# [Task statement]
Check every line in the listing below for "will". Copy the ones where it occurs.

# [Data supplied]
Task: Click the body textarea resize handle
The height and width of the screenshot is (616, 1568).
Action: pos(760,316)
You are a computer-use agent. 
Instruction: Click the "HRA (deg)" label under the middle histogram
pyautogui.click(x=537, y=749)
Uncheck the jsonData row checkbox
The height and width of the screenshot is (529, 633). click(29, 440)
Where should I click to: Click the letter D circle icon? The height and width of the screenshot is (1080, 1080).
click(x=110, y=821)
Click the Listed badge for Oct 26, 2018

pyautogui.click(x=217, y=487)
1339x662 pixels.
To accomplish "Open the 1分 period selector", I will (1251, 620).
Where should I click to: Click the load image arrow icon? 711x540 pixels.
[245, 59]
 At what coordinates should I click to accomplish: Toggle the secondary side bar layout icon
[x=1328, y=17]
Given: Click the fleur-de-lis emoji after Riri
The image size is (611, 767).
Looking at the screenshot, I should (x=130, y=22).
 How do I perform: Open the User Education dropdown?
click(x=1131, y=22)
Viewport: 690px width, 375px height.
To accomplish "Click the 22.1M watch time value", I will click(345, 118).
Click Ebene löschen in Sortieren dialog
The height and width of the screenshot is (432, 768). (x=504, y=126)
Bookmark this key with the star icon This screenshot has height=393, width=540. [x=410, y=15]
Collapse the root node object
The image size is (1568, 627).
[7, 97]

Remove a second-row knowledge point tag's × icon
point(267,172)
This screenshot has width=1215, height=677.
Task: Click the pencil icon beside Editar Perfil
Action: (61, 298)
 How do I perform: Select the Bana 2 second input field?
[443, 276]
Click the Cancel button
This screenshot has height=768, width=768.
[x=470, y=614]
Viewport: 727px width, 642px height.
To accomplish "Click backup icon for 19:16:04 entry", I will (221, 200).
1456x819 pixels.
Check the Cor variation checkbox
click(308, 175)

# [Final answer]
To accomplish "Open the 1分 period selector", I will (1251, 620).
To accomplish "Click the 22.1M watch time value", I will click(345, 118).
To accomplish "Click backup icon for 19:16:04 entry", I will (221, 200).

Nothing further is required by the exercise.